There is one obstacle in the middle of a 3x3 grid as illustrated below.

[
[0,0,0],
[0,1,0],
[0,0,0]
]

The total number of unique paths is

2

.

Note: m and n will be at most 100.

题目解析：

这道题是上一题的扩展：LeetCode | Unique Paths

注意的是先初始化第一行和第一列，从左到右初始化的过程中，碰到一个结点有障碍物，那么从该点开始之后的路径值都为0。

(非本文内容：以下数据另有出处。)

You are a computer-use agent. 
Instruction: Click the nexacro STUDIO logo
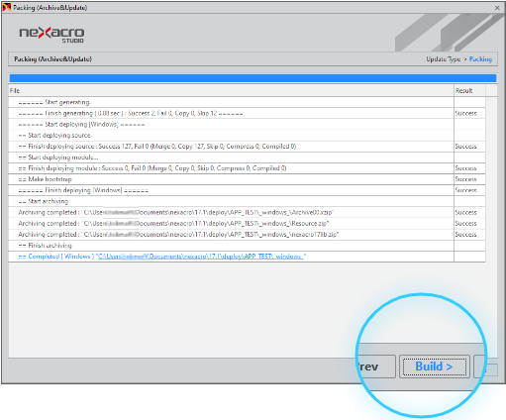tap(51, 35)
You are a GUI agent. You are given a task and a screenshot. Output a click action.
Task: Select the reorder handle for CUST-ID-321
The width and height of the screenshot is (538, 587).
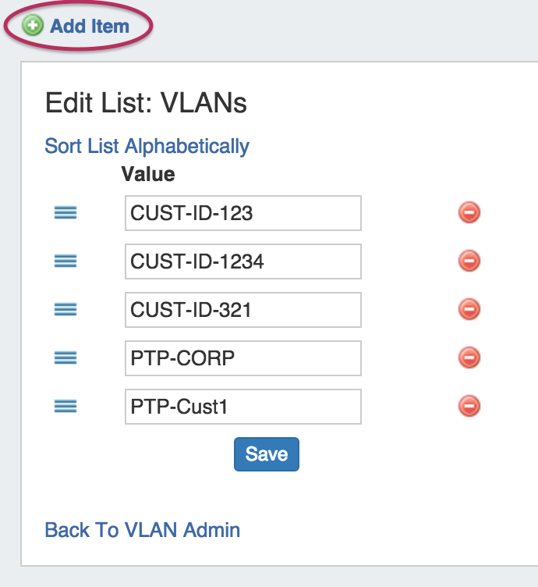pyautogui.click(x=65, y=309)
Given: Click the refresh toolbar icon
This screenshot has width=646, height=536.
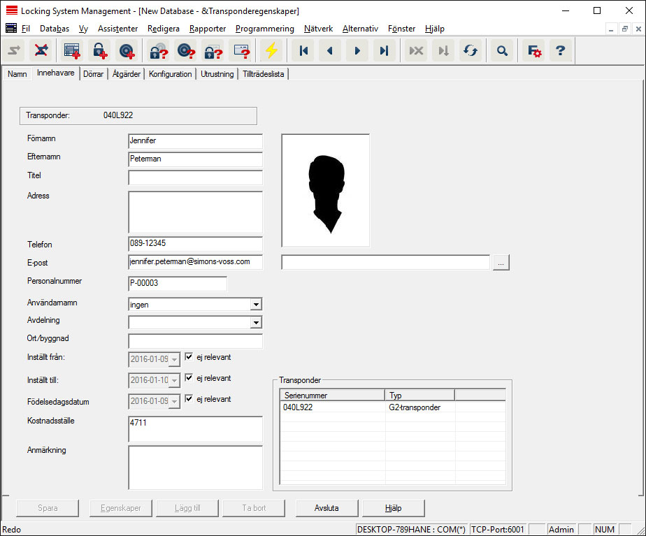Looking at the screenshot, I should point(471,51).
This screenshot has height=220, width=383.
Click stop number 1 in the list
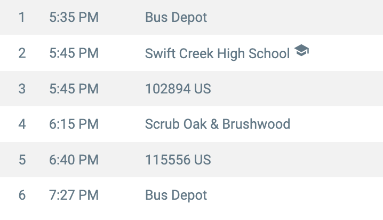(x=22, y=18)
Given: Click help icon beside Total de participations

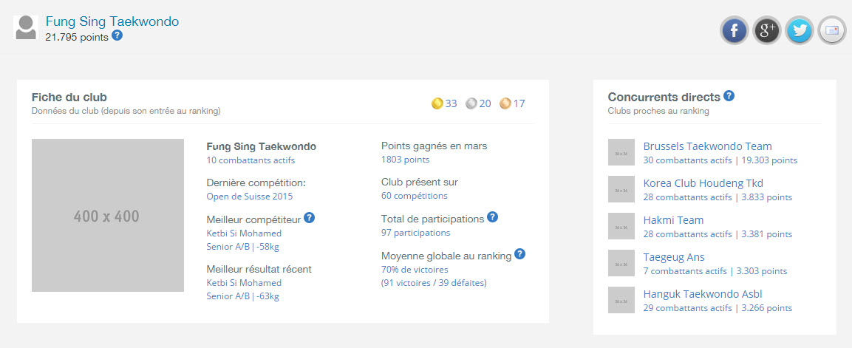Looking at the screenshot, I should click(493, 217).
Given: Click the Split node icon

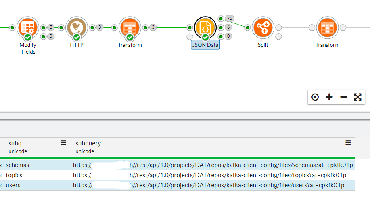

当遍历内部结点的时候，没有障碍物就是左边和上面两个路径值的和。不用刻意判断左边和上面是否有障碍物，有的话路径值已经赋为0了，直接相加即可。

class Solution {
public:
int uniquePathsWithObstacles(vector<vector<int> > &obstacleGrid) {
vector<vector<int> >res;
int row = obstacleGrid.size();
if(row == 0)
return 0;
int col = obstacleGrid[0].size();
if(col == 0)
return 0;
for(int i = 0;i < row;i++){
vector<int> tmp = vector<int> (col,0);
res.push_back(tmp);
}
//一开始就有阻碍物的话，就一定不可达
if(obstacleGrid[0][0] == 1)
return 0;
//初始化，第一行和第一列，当碰到有一个障碍物的时候，后面的或下面的就全为0
for(int i = 0;i < row;i++){
if(obstacleGrid[i][0] == 0){
res[i][0] = 1;
}else
break;
}
for(int j = 0;j < col;j++){
if(obstacleGrid[0][j] == 0)
res[0][j] = 1;
else
break;
}
//如果这个位置没有障碍物，那么其路径为右边过来的和上面过来的之和，
//如果有障碍物就为0，因为已经初始化了，就不用赋值了
for(int i = 1;i < row;i++){
for(int j = 1;j < col;j++){
if(obstacleGrid[i][j] == 0)
res[i][j] = res[i-1][j] + res[i][j-1];
}
}
return res[row-1][col-1];
}
};